UE
Non è una guerra di civiltà, e per vincere serve una CIA europea da 100 miliardi
Giorno dopo giorno si deposita la polvere rancida della paura e della rabbia, lasciando in bella vista il tema, o meglio l’incubo, di cosa fare con questo terrorismo: moderno, islamico, feroce. Qui occorre essere onesti, almeno intellettualmente.
La ricetta non c’è, esiste solo un difficile percorso di lavoro di durata pluri-decennale. Però esistono alcune certezze, almeno per quelli che non vogliono farsi prendere dalle visioni oniriche e catastrofiste. Lasciamo quindi da parte sciocchezze varie come lo scontro di civiltà o la Guerra Santa. Questa roba va bene per i sermoni o per i talk show della tv. Il terrorismo islamico prospera infatti grazie al sostegno di molti potenti della terra, Stati Nazionali e non.
Esso prospera perché serve molti obiettivi strategici delle guerre moderne, sporche e asimmetriche. Va dato atto a Vladimir Putin di averlo detto con chiarezza nelle giornate di lavoro del G20 in Turchia. Poi, certamente, esiste un terreno fertile per queste organizzazioni criminali, che è fatto di emarginati delle periferie europee, invasati di vario genere, predicatori che qui in Europa tolleriamo e che al loro Paese farebbero una brutta fine alla prima parola fuori posto.
A questa offensiva si risponde con una ricetta complessa e spesso dolorosa, che passa, ad esempio, attraverso limitazioni di quella privacy che tanto amiamo noi occidentali (giustamente). Serve una risposta diplomatica, ma anche culturale e in molti casi economica, stringendo le maglie dei controlli sugli affari dei tagliagole. E serve una risposta militare, governata però da disegni politici di lungo respiro (cioè l’esatto contrario di quanto fatto in Iraq, Siria e Libia).
Ma, soprattutto, serve una risposta di Intelligence, argomento spesso tabù in questa nostra Europa decadente e svagata. Lo si vede benissimo nella recente tragedia di Parigi. Agiscono terroristi con passaporti di mezzo mondo, che hanno soggiornato in Siria, con base logistica in Belgio. Però poi c’è un tizio, cittadino del Montenegro, fermato sulla super strada che porta da Strasburgo a Parigi con un carico di armi.

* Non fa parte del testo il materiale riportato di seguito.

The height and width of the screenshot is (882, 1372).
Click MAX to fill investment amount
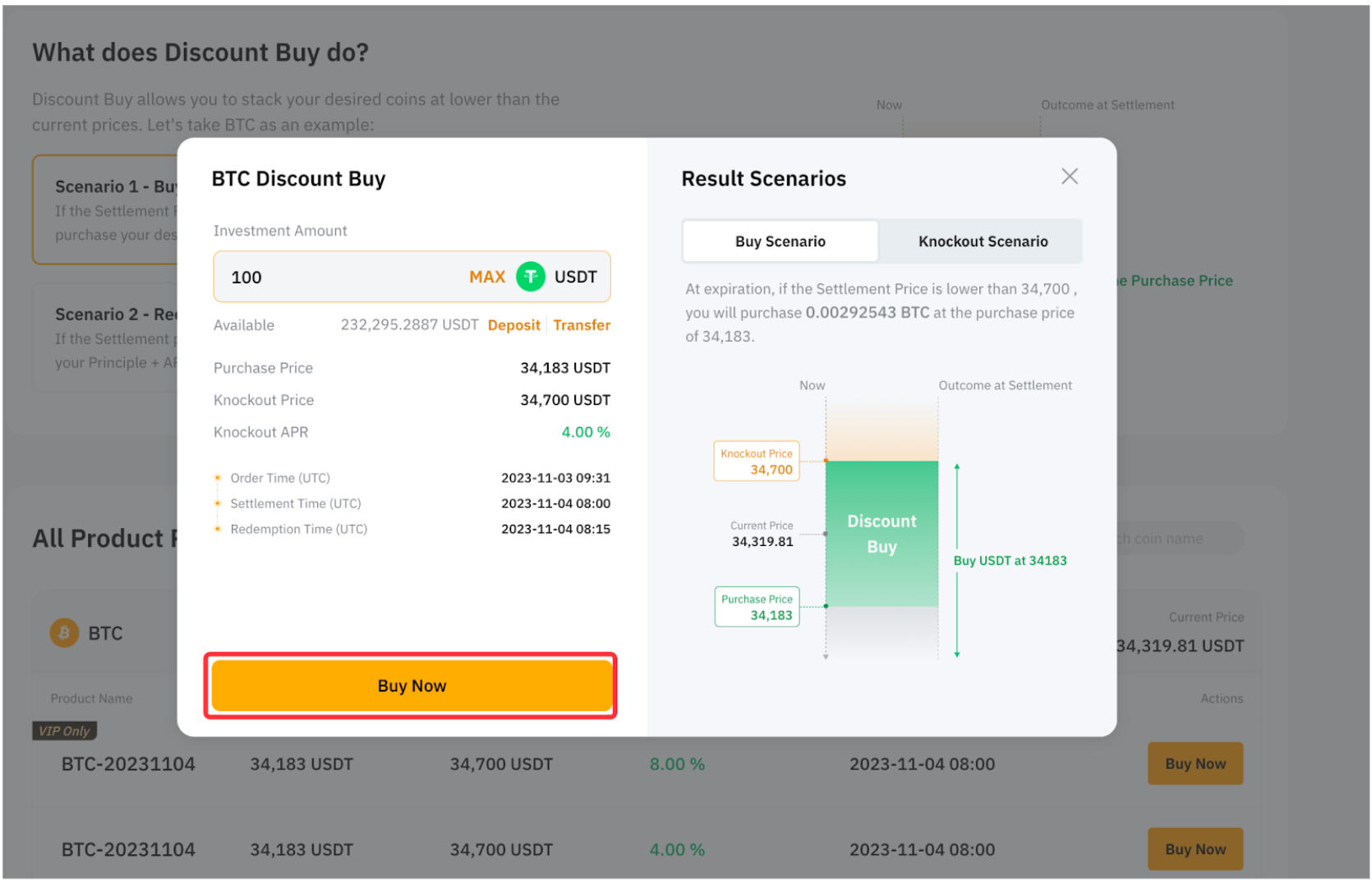click(x=486, y=277)
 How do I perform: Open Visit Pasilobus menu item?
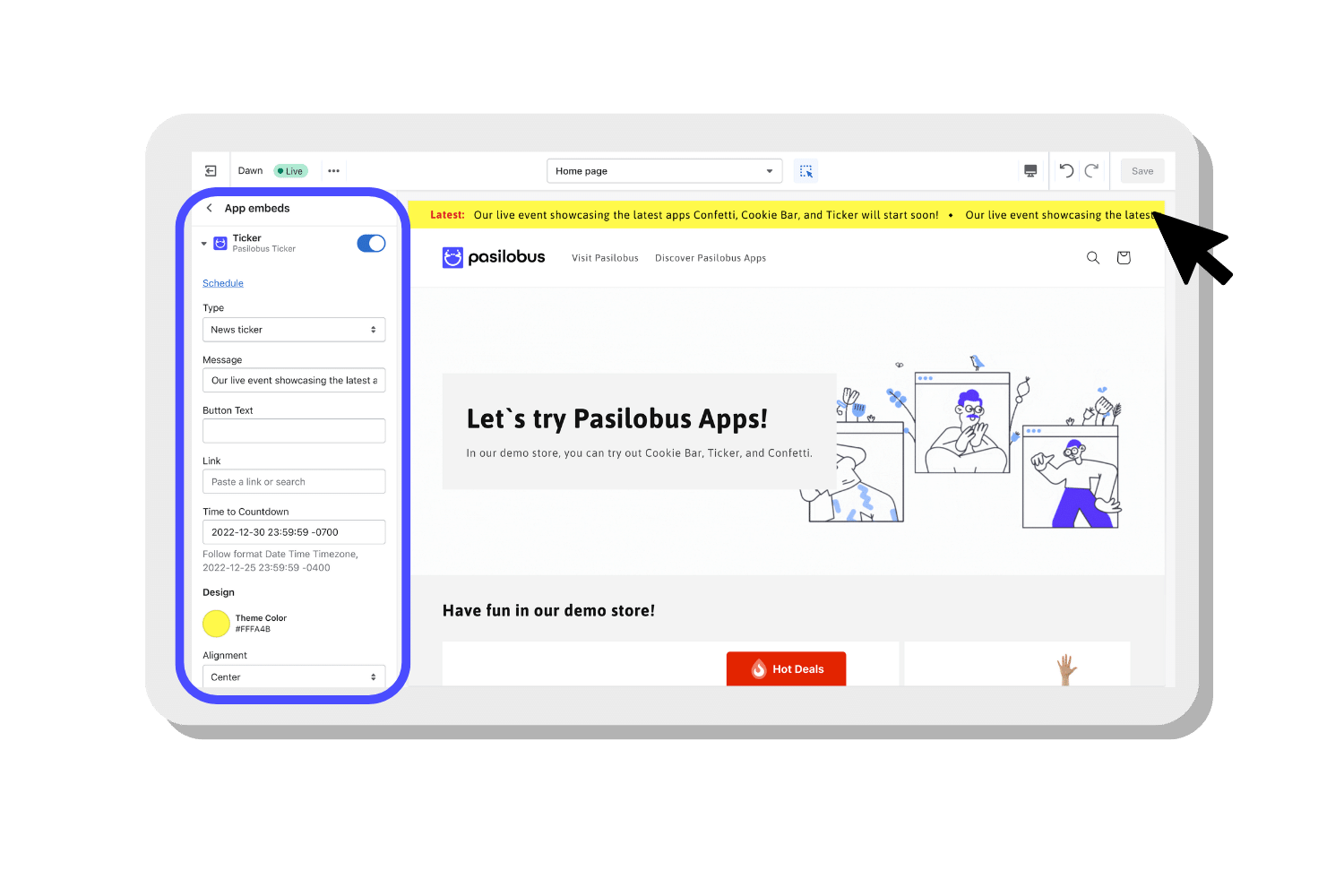pyautogui.click(x=605, y=258)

Le automobili prese in affitto per le stragi erano state prenotate fuori dai confini francesi, mentre l’ordine di attivare le cellule di morte è arrivato dalle zone controllate dall’IS, tra Siria e Iraq. Negli stessi giorni in Italia, Turchia e Gran Bretagna vengono compiuti arresti significativi e sventati attentati dai potenziali effetti devastanti. Insomma è di tutta evidenza la dimensione globale della sfida, che i singoli Paesi europei, Francia compresa ovviamente, giocano con strutture di Intelligence ormai totalmente inadeguate.
Chi ha dei dubbi provi a rispondere a una domanda: quanti agenti “operativi” può schierare la Francia nelle zone dell’IS? Un numero certamente limitato, spesso con effetti gravissimi di duplicazione con il lavoro dei tedeschi, degli inglesi e così via. È dunque tempo, che ci piaccia o no, di far nascere la prima vera agenzia di Intelligence dell’Unione Europea. Nel complesso (dati ufficiali 2014) gli Stati Uniti spendono 50 miliardi di dollari all’anno su questo fronte, con risultati importanti, soprattutto dopo le poderose riforme intervenute dopo l’11 settembre 2001.

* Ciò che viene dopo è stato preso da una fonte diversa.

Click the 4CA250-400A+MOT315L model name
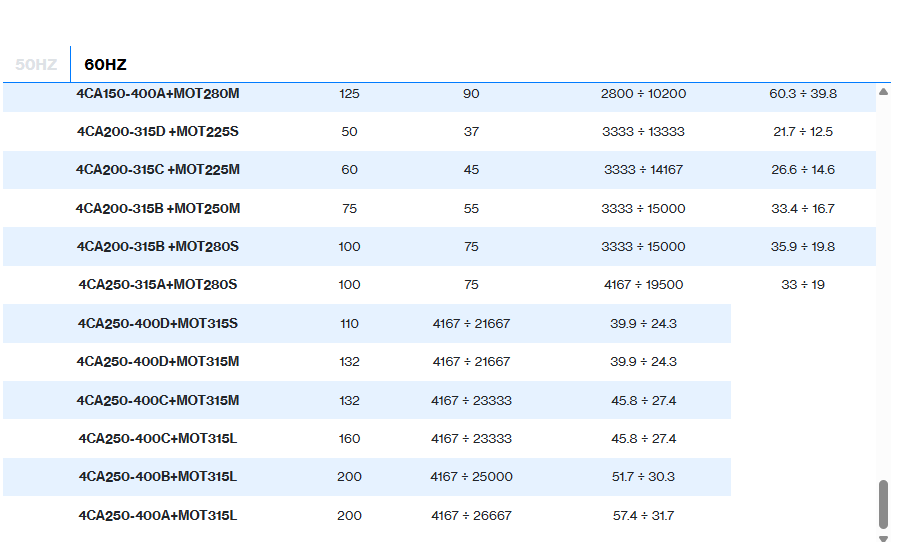The width and height of the screenshot is (902, 542). [158, 516]
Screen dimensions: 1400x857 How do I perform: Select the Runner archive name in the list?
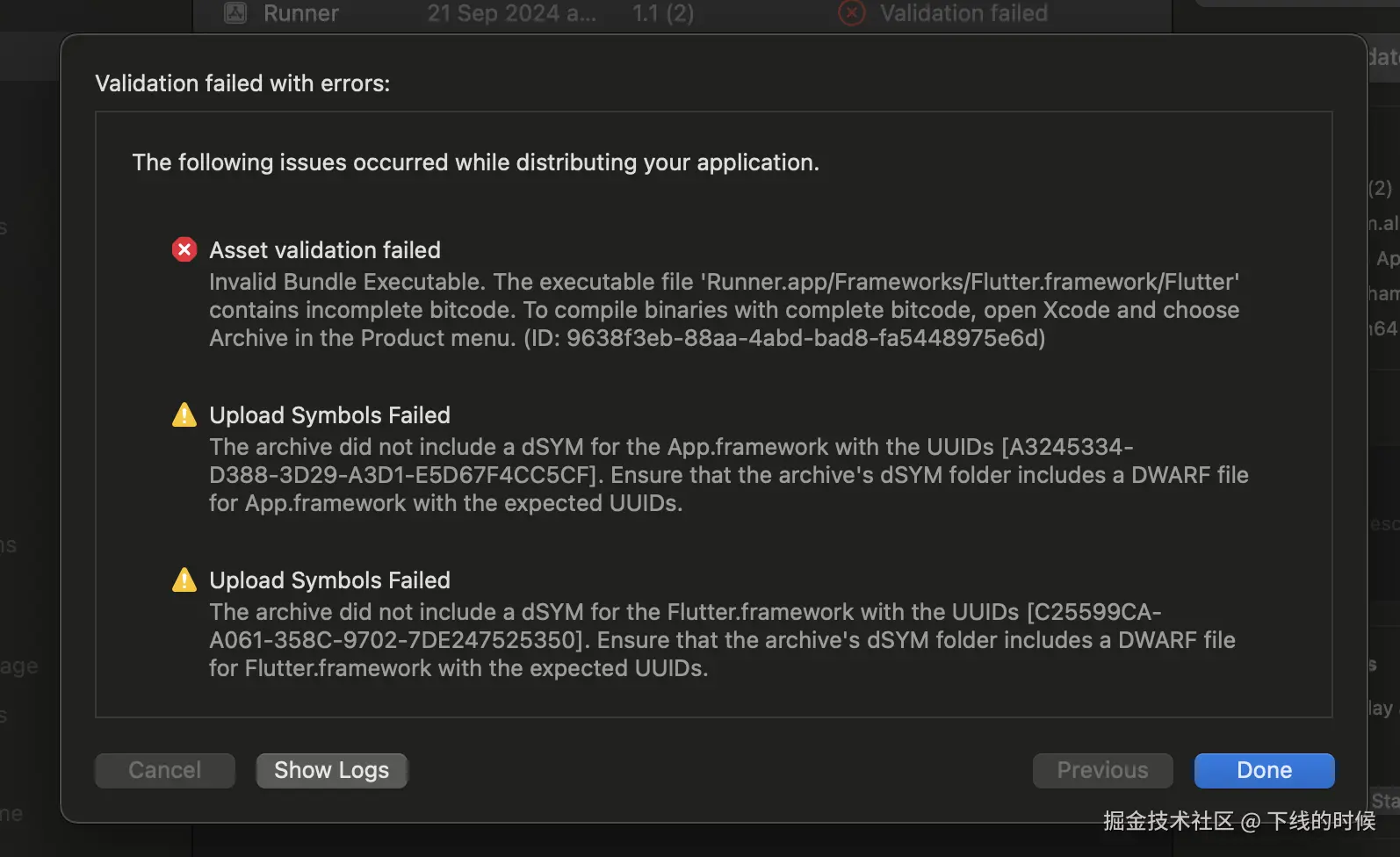click(300, 13)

L’Europa, che ha un numero doppio di abitanti e comunità islamiche molto più numerose e ben collegate con le “zone calde”, deve attrezzarsi ad investire, pensando a un budget da 100 miliardi di euro l’anno. Solo così potremo giocare la vera sfida del XXIesimo secolo, portando il Vecchio Continente nel futuro, terreno di sconto di super potenze che si fanno la guerra tutti i giorni, senza usare gli arsenali nucleari. India, Cina, Russia e Paesi satelliti, Usa.
E poi la galassia islamica, variegata e quindi difficile da interpretare, ma ricca a dismisura dopo cinquant’anni di dividendi petroliferi. Se pensiamo di stare in campo con azioni di “maggiore coordinamento”, come molti chiedono in queste ore, tra strutture nazionali siamo già morti. Prima o poi passerà il becchino.